Items listed in a dataset:
::::::
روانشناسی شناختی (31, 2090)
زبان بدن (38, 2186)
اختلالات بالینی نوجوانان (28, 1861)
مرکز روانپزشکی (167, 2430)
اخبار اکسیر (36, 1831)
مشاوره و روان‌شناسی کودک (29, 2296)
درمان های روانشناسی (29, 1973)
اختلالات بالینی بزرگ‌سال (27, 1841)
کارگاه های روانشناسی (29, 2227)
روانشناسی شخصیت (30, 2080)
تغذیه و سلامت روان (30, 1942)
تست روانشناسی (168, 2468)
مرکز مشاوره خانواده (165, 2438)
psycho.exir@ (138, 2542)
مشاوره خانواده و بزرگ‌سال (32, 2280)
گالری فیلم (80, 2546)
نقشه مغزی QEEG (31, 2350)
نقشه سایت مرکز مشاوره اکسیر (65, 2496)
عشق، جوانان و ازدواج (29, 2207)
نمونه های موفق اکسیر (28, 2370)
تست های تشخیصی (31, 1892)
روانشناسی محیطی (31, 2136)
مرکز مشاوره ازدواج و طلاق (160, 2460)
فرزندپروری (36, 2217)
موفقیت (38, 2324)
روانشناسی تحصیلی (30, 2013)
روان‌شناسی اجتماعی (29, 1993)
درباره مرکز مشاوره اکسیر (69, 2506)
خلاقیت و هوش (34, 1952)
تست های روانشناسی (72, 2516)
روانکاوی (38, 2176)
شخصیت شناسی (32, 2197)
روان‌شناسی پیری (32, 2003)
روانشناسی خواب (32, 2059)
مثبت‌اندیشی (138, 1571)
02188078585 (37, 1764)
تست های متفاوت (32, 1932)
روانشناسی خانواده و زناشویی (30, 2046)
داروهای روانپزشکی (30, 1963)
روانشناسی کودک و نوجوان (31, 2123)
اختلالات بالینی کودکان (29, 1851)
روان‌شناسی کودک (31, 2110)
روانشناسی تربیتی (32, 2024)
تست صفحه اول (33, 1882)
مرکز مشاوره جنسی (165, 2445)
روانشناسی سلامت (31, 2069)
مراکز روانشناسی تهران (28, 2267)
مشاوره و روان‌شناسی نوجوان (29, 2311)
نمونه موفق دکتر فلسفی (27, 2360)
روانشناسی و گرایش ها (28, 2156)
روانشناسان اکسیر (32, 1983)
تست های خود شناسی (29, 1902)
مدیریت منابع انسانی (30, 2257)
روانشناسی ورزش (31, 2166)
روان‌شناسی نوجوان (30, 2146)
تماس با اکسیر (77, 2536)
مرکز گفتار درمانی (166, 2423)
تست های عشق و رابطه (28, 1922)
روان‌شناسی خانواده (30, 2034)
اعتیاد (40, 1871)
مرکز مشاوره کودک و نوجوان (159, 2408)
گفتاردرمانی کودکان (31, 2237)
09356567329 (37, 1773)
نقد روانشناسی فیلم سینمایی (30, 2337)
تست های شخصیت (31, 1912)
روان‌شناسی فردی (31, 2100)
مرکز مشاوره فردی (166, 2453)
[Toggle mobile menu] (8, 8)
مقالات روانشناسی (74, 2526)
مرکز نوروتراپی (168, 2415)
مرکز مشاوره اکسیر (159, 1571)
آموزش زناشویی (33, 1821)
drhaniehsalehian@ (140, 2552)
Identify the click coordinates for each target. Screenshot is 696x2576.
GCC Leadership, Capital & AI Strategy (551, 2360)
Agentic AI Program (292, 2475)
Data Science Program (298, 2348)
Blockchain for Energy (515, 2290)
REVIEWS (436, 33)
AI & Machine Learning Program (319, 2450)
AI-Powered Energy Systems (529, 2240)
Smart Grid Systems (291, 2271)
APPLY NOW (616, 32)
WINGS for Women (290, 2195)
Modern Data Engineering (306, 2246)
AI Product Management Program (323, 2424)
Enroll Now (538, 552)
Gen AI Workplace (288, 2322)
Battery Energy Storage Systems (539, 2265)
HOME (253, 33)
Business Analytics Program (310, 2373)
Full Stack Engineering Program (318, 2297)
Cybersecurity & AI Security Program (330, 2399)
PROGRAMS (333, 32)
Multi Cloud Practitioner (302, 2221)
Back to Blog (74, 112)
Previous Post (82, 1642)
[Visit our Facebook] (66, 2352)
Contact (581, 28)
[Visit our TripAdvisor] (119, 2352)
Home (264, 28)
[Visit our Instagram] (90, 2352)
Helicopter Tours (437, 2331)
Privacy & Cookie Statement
::::::
> **What to do**: Write every record out again exactly.

> **Exercise result**:
روانشناسی شناختی (31, 2090)
زبان بدن (38, 2186)
اختلالات بالینی نوجوانان (28, 1861)
مرکز روانپزشکی (167, 2430)
اخبار اکسیر (36, 1831)
مشاوره و روان‌شناسی کودک (29, 2296)
درمان های روانشناسی (29, 1973)
اختلالات بالینی بزرگ‌سال (27, 1841)
کارگاه های روانشناسی (29, 2227)
روانشناسی شخصیت (30, 2080)
تغذیه و سلامت روان (30, 1942)
تست روانشناسی (168, 2468)
مرکز مشاوره خانواده (165, 2438)
psycho.exir@ (138, 2542)
مشاوره خانواده و بزرگ‌سال (32, 2280)
گالری فیلم (80, 2546)
نقشه مغزی QEEG (31, 2350)
نقشه سایت مرکز مشاوره اکسیر (65, 2496)
عشق، جوانان و ازدواج (29, 2207)
نمونه های موفق اکسیر (28, 2370)
تست های تشخیصی (31, 1892)
روانشناسی محیطی (31, 2136)
مرکز مشاوره ازدواج و طلاق (160, 2460)
فرزندپروری (36, 2217)
موفقیت (38, 2324)
روانشناسی تحصیلی (30, 2013)
روان‌شناسی اجتماعی (29, 1993)
درباره مرکز مشاوره اکسیر (69, 2506)
خلاقیت و هوش (34, 1952)
تست های روانشناسی (72, 2516)
روانکاوی (38, 2176)
شخصیت شناسی (32, 2197)
روان‌شناسی پیری (32, 2003)
روانشناسی خواب (32, 2059)
مثبت‌اندیشی (138, 1571)
02188078585 (37, 1764)
تست های متفاوت (32, 1932)
روانشناسی خانواده و زناشویی (30, 2046)
داروهای روانپزشکی (30, 1963)
روانشناسی کودک و نوجوان (31, 2123)
اختلالات بالینی کودکان (29, 1851)
روان‌شناسی کودک (31, 2110)
روانشناسی تربیتی (32, 2024)
تست صفحه اول (33, 1882)
مرکز مشاوره جنسی (165, 2445)
روانشناسی سلامت (31, 2069)
مراکز روانشناسی تهران (28, 2267)
مشاوره و روان‌شناسی نوجوان (29, 2311)
نمونه موفق دکتر فلسفی (27, 2360)
روانشناسی و گرایش ها (28, 2156)
روانشناسان اکسیر (32, 1983)
تست های خود شناسی (29, 1902)
مدیریت منابع انسانی (30, 2257)
روانشناسی ورزش (31, 2166)
روان‌شناسی نوجوان (30, 2146)
تماس با اکسیر (77, 2536)
مرکز گفتار درمانی (166, 2423)
تست های عشق و رابطه (28, 1922)
روان‌شناسی خانواده (30, 2034)
اعتیاد (40, 1871)
مرکز مشاوره کودک و نوجوان (159, 2408)
گفتاردرمانی کودکان (31, 2237)
09356567329 (37, 1773)
نقد روانشناسی فیلم سینمایی (30, 2337)
تست های شخصیت (31, 1912)
روان‌شناسی فردی (31, 2100)
مرکز مشاوره فردی (166, 2453)
[Toggle mobile menu] (8, 8)
مقالات روانشناسی (74, 2526)
مرکز نوروتراپی (168, 2415)
مرکز مشاوره اکسیر (159, 1571)
آموزش زناشویی (33, 1821)
drhaniehsalehian@ (140, 2552)
Identify the click coordinates for each target. Screenshot is 696x2576.
GCC Leadership, Capital & AI Strategy (551, 2360)
Agentic AI Program (292, 2475)
Data Science Program (298, 2348)
Blockchain for Energy (515, 2290)
REVIEWS (436, 33)
AI & Machine Learning Program (319, 2450)
AI-Powered Energy Systems (529, 2240)
Smart Grid Systems (291, 2271)
APPLY NOW (616, 32)
WINGS for Women (290, 2195)
Modern Data Engineering (306, 2246)
AI Product Management Program (323, 2424)
Enroll Now (538, 552)
Gen AI Workplace (288, 2322)
Battery Energy Storage Systems (539, 2265)
HOME (253, 33)
Business Analytics Program (310, 2373)
Full Stack Engineering Program (318, 2297)
Cybersecurity & AI Security Program (330, 2399)
PROGRAMS (333, 32)
Multi Cloud Practitioner (302, 2221)
Back to Blog (74, 112)
Previous Post (82, 1642)
[Visit our Facebook] (66, 2352)
Contact (581, 28)
[Visit our TripAdvisor] (119, 2352)
Home (264, 28)
[Visit our Instagram] (90, 2352)
Helicopter Tours (437, 2331)
Privacy & Cookie Statement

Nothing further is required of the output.